In this article...

Watch Our Video
Kevin O'Flaherty

There is a direct correlation between parental rights and child support. When you become a parent, you’re not only responsible for your child’s emotional and physical wellbeing but also for their financial support. Just because you are not permitted to have parenting time, does not necessarily mean that you can stop paying child support. One instance where child support may end is the termination of parental rights. The termination of parental rights is a legal process that results in the permanent severance of the legal relationship between a parent and their child.

How Does the Award of Parenting Time Impact Child Support?
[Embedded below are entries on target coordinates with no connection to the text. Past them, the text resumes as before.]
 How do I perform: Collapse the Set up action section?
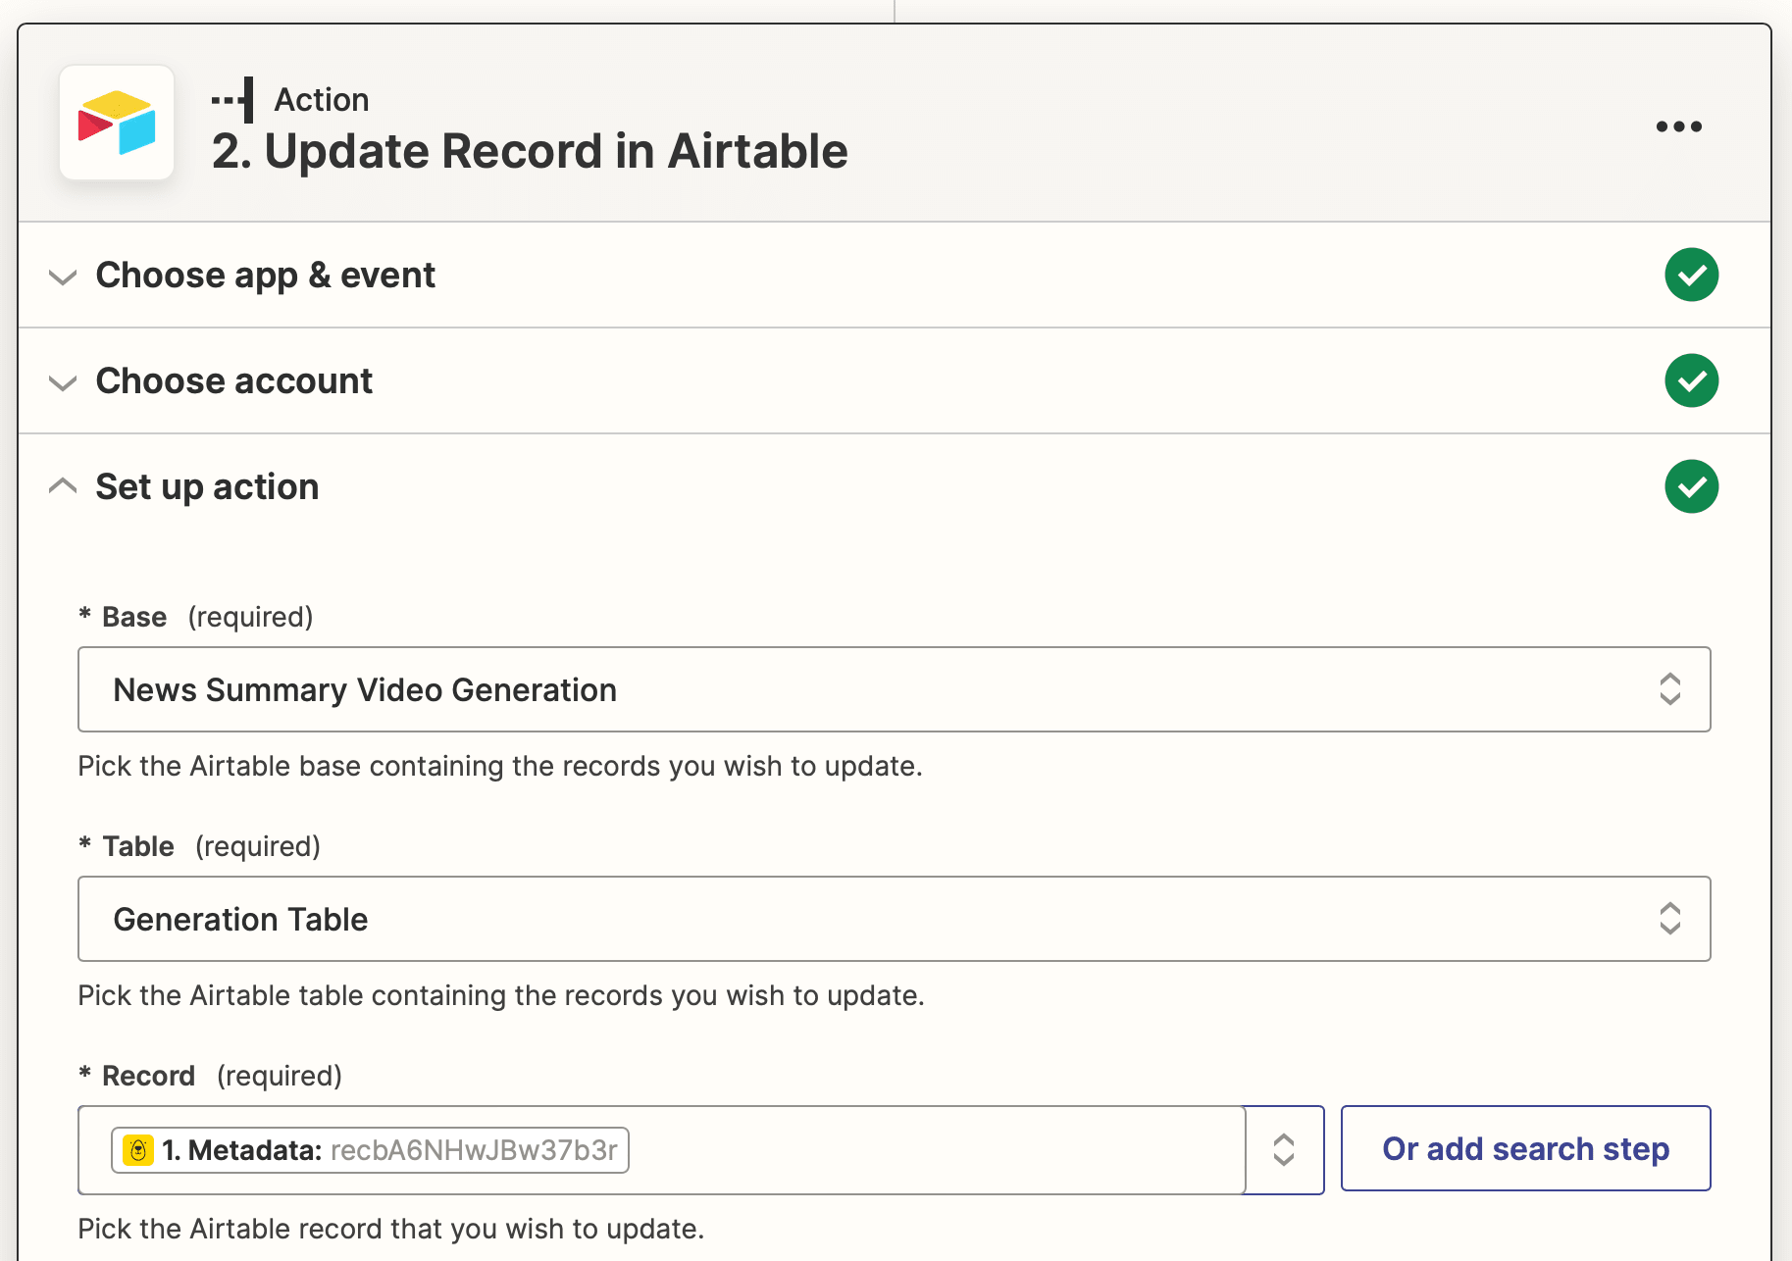[x=63, y=486]
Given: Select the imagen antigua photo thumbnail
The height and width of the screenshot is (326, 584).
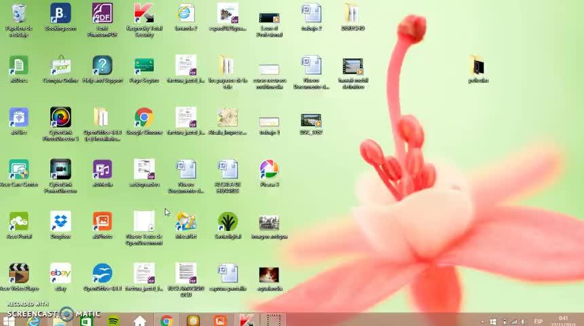Looking at the screenshot, I should tap(269, 223).
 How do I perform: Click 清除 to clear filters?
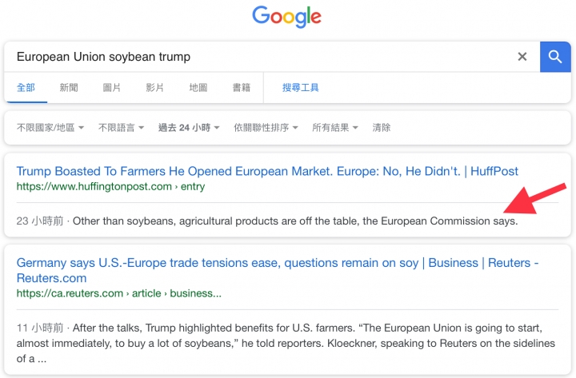click(382, 128)
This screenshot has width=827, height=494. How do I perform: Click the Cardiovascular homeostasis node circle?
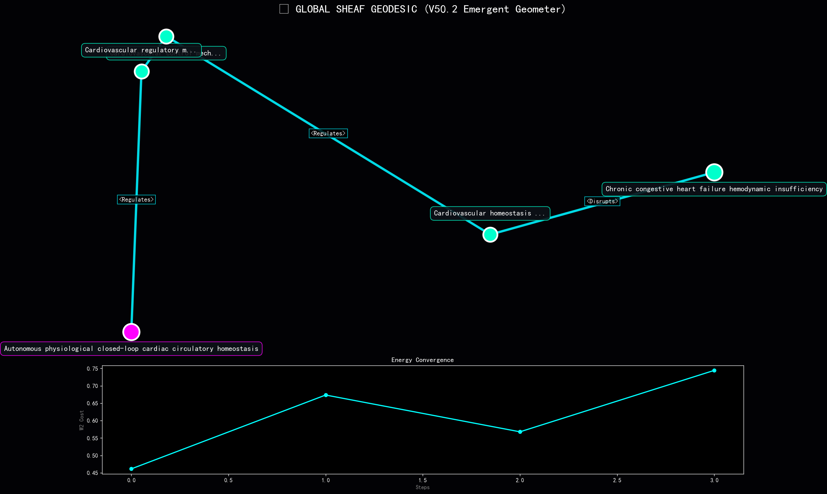click(x=490, y=235)
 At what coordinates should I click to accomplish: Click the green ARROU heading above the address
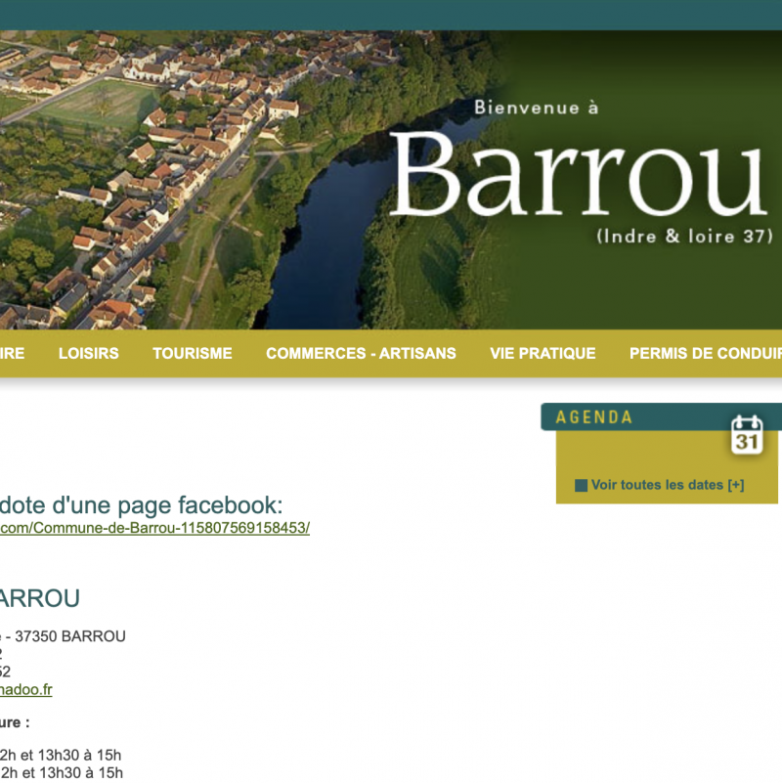tap(40, 598)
The most important concept to understand with respect to this question is that child support obligations are not tied to parenting time and responsibility or the right of the obligor to spend time with the child.  According to Illinois law, both parents have an obligation to financially support their children, even in the absence of parenting rights.  

It should be noted that in shared parenting situations, spending more time with the child can reduce the amount of child support.   

Does a Parent Who is Not Awarded Parenting Time in a Divorce Have to Pay Child Support?

When parents are married and get a divorce, the law presumes that the husband is the father.  A child support order will be entered as part of the divorce case.  Parenting time and responsibility will also be adjudicated as part of that case.  However, even in cases where one parent is not permitted to have parenting time, child support will still always be required if the child is a minor.  

When is an Unwed Father Required to Pay Child Support?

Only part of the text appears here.